Serious safety risks
Re: Nuclear waste is a hot issue (Feb. 9). As Jonathan Naylor implies, waste is the Achilles heel of the nuclear industry. Despite 60-plus years, no country has found a credible, long-term solution to deal with its nuclear waste problems.
The accumulation of high-level waste in spent fuel ponds or interim storage sites and the dumping of so-called low-level radioactive waste into shallow landfills pose serious safety risks. Is this really what we want to pass on to future generations?
The process of finding a site to bury the high-level spent fuel has dragged on for decades as reactors keep churning out more spent bundles. Also important to note is high-level wastes (such as spent nuclear fuel or byproducts of nuclear reprocessing) must be stored for thousands of years.
Reprocessing is no solution.

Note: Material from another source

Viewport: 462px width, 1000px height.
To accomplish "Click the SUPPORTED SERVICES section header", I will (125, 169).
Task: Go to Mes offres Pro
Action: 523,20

Reprocessing spent nuclear fuel in order to access the plutonium leaves behind 99 per cent of highly radioactive waste to kick down the road. Reprocessing is also prohibitively expensive and poses serious proliferation risks by separating the bomb-ready plutonium from irradiated spent fuel.
There's just too much to ignore to justify storing nuclear waste in Flin Flon.
In his otherwise good letter, Controlling Glocks (Feb. 8), Michel Trahan omits one important component to the acquisition of a firearm.
Section D and E of the application for a possession and acquisition licence under the Firearms Act requires the applicant to provide information about the current and former conjugal partners.
Boxes 17 and 18 in these sections require the signatures of the applicant's current or former conjugal partners. If the signatures are not provided, the chief firearms officer has a duty to "notify them of your application for a firearms licence."
In real terms, this means the current or former partner or both must give permission for the applicant to acquire and possess a firearm. If they do not grant permission, the application is denied and the application fee is not refunded.
We may thank the influence of Montreal-based special-interest groups for this policy, which now relegates law-abiding men to second-class-citizen status.
As a senior driver, I was caused some concern by a Feb. 7 article. The front-page pointer, Older drivers face more impaired charges, and the Page 4 headline, Older drivers facing more impaired charges, give the impression the article refers to seniors, when in reality the article talks about 26- to 40-year-olds.
These headlines could have been more accurate.